▶ **WHAT YOU WILL DO**: Within the records below is a range that opens at the line with "You are a GUI" and closes at the line with "Viewport: 630px width, 739px height.". Return that range word for word, both ends included, and only that range.

▶ **DATA SECTION**:
[Start of section]

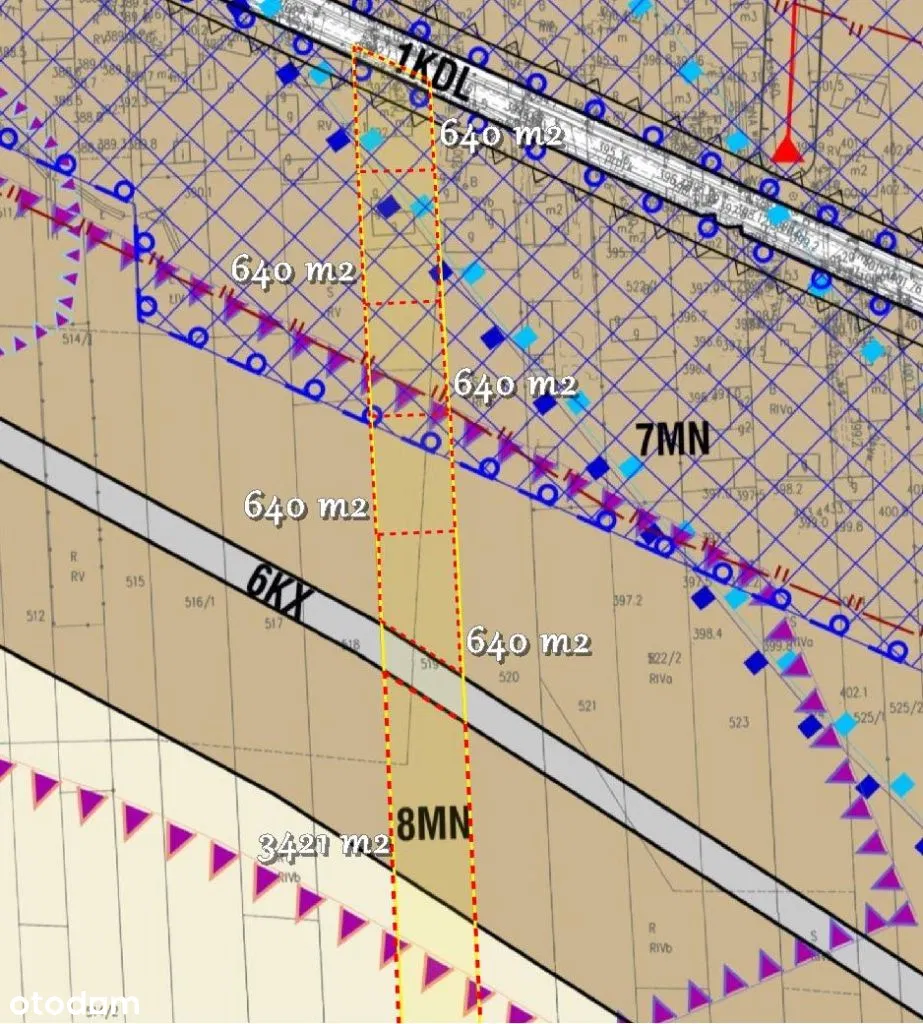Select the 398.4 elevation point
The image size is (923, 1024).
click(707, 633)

[End of section]
[Start of section]

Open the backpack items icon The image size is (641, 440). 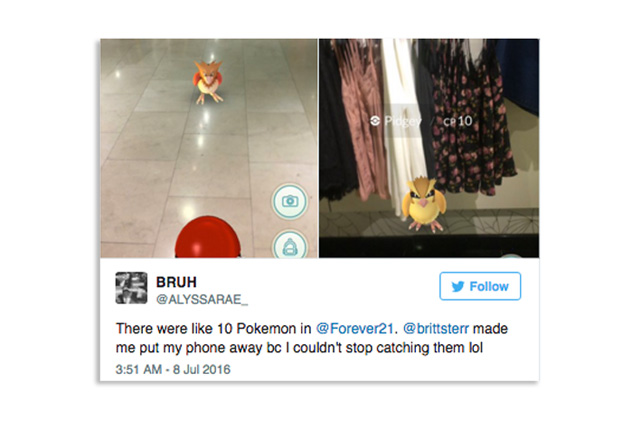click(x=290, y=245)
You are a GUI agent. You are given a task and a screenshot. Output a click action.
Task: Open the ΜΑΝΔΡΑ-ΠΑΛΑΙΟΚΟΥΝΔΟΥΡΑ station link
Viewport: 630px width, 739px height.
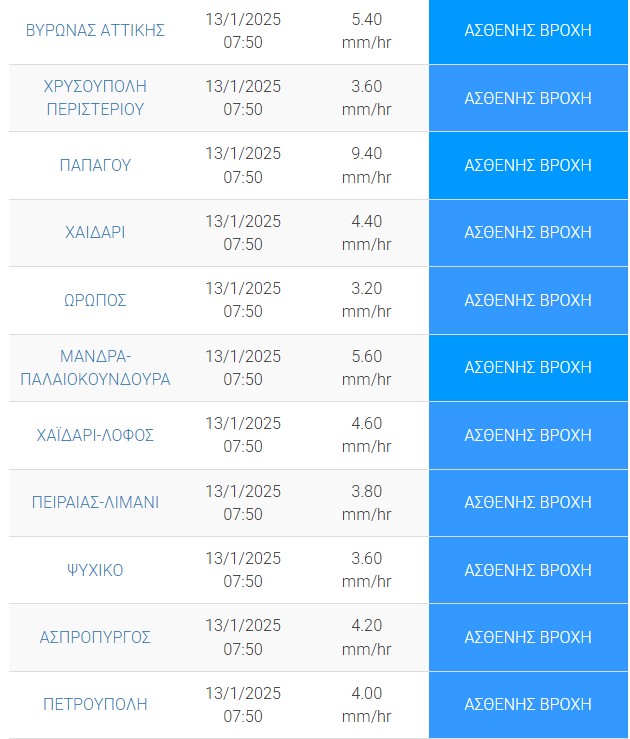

[End of section]

▶ **ANSWER BOX**:
You are a GUI agent. You are given a task and a screenshot. Output a click action.
Task: Open the ΜΑΝΔΡΑ-ΠΑΛΑΙΟΚΟΥΝΔΟΥΡΑ station link
Viewport: 630px width, 739px height.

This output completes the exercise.